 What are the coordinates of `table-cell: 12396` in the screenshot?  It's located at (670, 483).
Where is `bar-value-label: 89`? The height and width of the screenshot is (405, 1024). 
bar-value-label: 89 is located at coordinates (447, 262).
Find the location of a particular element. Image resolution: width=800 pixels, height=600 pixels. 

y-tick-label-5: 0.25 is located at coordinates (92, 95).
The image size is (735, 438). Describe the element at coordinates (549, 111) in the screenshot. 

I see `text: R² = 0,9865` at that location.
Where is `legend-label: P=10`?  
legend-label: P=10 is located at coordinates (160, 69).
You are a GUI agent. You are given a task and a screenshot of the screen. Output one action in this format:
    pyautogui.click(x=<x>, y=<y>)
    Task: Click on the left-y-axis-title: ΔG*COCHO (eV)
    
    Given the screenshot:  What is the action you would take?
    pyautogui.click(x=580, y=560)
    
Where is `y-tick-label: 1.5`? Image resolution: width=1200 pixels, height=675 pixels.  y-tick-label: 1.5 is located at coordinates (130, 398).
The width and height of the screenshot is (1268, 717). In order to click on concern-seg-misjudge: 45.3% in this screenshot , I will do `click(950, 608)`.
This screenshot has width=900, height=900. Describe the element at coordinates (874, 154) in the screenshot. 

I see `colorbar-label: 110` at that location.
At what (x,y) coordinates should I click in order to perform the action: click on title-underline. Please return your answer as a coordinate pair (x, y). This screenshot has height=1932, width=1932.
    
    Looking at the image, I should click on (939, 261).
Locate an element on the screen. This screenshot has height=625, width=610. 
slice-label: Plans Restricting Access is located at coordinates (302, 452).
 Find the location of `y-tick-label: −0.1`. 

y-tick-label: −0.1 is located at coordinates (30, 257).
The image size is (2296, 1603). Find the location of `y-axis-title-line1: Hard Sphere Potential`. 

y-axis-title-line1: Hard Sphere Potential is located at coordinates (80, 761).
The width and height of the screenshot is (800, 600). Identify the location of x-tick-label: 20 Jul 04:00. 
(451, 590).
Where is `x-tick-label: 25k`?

- Your task
List every line in the records that contains the word "Describe", copying each line in full.

- Solved problem
The image size is (735, 438). Describe the element at coordinates (549, 111) in the screenshot. 
This screenshot has width=900, height=900. Describe the element at coordinates (874, 154) in the screenshot. 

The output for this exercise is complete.